On to plan C, which is to go pickup car #2 the nanny left at the airport that morning.
Wonderful, this will work 'cause the key is in the glove box and we'll be home in a few and onto my list of things to do.... So cranky Pickles and I get a ride with a friend to the airport.
SONOFABITCH!
That car has a flat too!
fuck
Another ride to the car parts store leaves me with "sorry, we're out of Fix-A-Flat" and by now Dylan is whiny and thirsty.
Except, I have no money on me 'cause "we're just going to be gone for a few minutes".
Shit!
Thankfully the people of Anguilla are kind and the lady with the food van on the side of the road lets us have a couple of drinks in exchange for a promise to bring the money by some other day.
Ok, we can do this..... back to the airport to see if there's a spare.
BINGO!
But there is no jack.
Fuck!
So we walk from the airport back to the car parts store and buy a jack with my credit card, which I did have on me and thankfully (and miraculously) worked.
Another short walk back to the airport and I am on my knees (in a flowery dress I threw on that never was meant to be seen in public) jacking up the car.
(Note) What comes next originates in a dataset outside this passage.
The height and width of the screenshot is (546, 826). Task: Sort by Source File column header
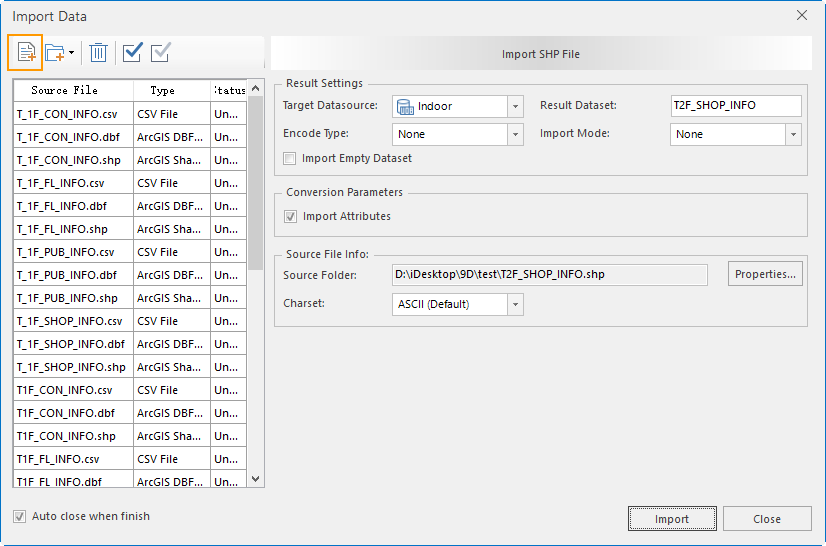click(65, 90)
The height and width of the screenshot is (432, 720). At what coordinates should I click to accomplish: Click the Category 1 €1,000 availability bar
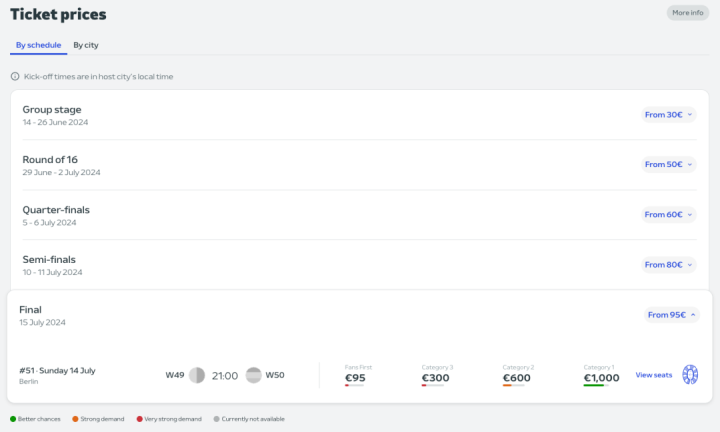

Thanks to the dress, it was only minutes before some guy in a suit comes over to help out and shortly thereafter, I am off to the tire shop to get the tire fixed.
FINALLY!
But HOLD UP, NOT SO FAST!
The car is also, completely out of gas.
CRAP!
Pickles is annoyed and whining now, I am starting to get frustrated but am unwilling to give up on my good day yet.
So we drive to the bank and we go to an ATM thinking it's the last hurdle I have to jump over in order to get home.
Except none of the ATM's work and my local bank account has a 0 balance, which leaves me without cash.
And nobody on this island takes credit cards at gas stations.
DEEP BREATH
Digging through the deep dark corners of my wallet reveals 3 different currency bank notes - none of which are accepted here in Anguilla.
BUT there is a shiny 50 Euro bill and I am at a bank!
AWESOME!
So we go back in the bank and stand in line.
By now Pickles is about to lose it and has to pee/run/poop/eat/drink and whatever else she can think of to get me to leave and go home.
After 35 minutes of torturous waiting in the wrong line, I get USD money and we're on our way to the gas station and then the tire shop to wait another 20 minutes to get the tire fixed and put on.
In the absence of money or a cell phone, it took 1.25 hours of waiting in lines, an drink IOU, an hour of walking, a grease covered me and 1.5 hours of jacking with spare tires and ATM's to get ONE of the TWO cars to be functional and to get the sick Pickles home.
Or as my friend so eloquently put it with a big smile on her face:
"Welcome back to Anguilla, Francie"
I invite you to come along a day-long journey with me, a mere 48 hours after arriving in Anguilla, after being gone for 2 months. The sun is shining and the wind is blowing and I am happy as a clam with a big bucket full of plans for the day.
I get the kids up and ready for school and manage to convince Pickles to go with me to drop them off, since she has chicken pox and isn't feeling well. I think my exact words were "we'll just be a few minutes".
HA!
So we get to school in car #1 and "circle time" has already started which is where the entire school (about 30 people) are in a big circle singing, praying and starting their day out with this ritual.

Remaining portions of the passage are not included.